╭─ EXTRACTED ENTRIES

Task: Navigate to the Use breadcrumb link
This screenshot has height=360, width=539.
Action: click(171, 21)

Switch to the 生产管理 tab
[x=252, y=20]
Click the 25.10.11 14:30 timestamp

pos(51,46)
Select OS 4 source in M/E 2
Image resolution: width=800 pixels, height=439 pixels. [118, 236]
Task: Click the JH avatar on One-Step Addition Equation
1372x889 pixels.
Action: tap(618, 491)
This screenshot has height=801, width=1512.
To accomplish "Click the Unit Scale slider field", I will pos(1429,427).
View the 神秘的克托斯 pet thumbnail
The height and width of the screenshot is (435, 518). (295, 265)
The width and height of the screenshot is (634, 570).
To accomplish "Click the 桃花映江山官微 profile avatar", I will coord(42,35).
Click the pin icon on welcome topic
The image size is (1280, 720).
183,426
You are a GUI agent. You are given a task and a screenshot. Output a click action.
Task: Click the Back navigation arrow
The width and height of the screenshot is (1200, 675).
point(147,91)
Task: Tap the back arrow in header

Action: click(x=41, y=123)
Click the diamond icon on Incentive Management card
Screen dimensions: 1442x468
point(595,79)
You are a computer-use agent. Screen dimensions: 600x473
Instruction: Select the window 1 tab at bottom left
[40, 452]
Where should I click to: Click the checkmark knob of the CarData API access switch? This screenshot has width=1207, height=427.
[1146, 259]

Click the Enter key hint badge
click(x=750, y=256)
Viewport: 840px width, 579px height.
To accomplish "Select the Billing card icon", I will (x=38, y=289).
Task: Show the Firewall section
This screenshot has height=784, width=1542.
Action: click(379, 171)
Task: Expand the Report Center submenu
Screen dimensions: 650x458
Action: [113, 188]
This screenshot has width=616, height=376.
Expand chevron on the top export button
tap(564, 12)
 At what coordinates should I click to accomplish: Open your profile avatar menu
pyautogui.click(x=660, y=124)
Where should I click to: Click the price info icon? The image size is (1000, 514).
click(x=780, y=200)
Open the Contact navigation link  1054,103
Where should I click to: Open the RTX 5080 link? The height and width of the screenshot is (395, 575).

╰─

> EXERCISE INSTRUCTIONS:
An exact transcription of all the material above is the expected answer.

> YOUR RESPONSE:
Task: Navigate to the Use breadcrumb link
This screenshot has height=360, width=539.
Action: click(171, 21)

Switch to the 生产管理 tab
[x=252, y=20]
Click the 25.10.11 14:30 timestamp

pos(51,46)
Select OS 4 source in M/E 2
Image resolution: width=800 pixels, height=439 pixels. [118, 236]
Task: Click the JH avatar on One-Step Addition Equation
1372x889 pixels.
Action: tap(618, 491)
This screenshot has height=801, width=1512.
To accomplish "Click the Unit Scale slider field", I will pos(1429,427).
View the 神秘的克托斯 pet thumbnail
The height and width of the screenshot is (435, 518). (295, 265)
The width and height of the screenshot is (634, 570).
To accomplish "Click the 桃花映江山官微 profile avatar", I will coord(42,35).
Click the pin icon on welcome topic
The image size is (1280, 720).
183,426
You are a GUI agent. You are given a task and a screenshot. Output a click action.
Task: Click the Back navigation arrow
The width and height of the screenshot is (1200, 675).
point(147,91)
Task: Tap the back arrow in header

Action: click(x=41, y=123)
Click the diamond icon on Incentive Management card
Screen dimensions: 1442x468
point(595,79)
You are a computer-use agent. Screen dimensions: 600x473
Instruction: Select the window 1 tab at bottom left
[40, 452]
Where should I click to: Click the checkmark knob of the CarData API access switch? This screenshot has width=1207, height=427.
[1146, 259]

Click the Enter key hint badge
click(x=750, y=256)
Viewport: 840px width, 579px height.
To accomplish "Select the Billing card icon", I will (x=38, y=289).
Task: Show the Firewall section
This screenshot has height=784, width=1542.
Action: click(379, 171)
Task: Expand the Report Center submenu
Screen dimensions: 650x458
Action: [113, 188]
This screenshot has width=616, height=376.
Expand chevron on the top export button
tap(564, 12)
 At what coordinates should I click to accomplish: Open your profile avatar menu
pyautogui.click(x=660, y=124)
Where should I click to: Click the price info icon? The image size is (1000, 514).
click(x=780, y=200)
Open the Contact navigation link  1054,103
Where should I click to: Open the RTX 5080 link? The height and width of the screenshot is (395, 575).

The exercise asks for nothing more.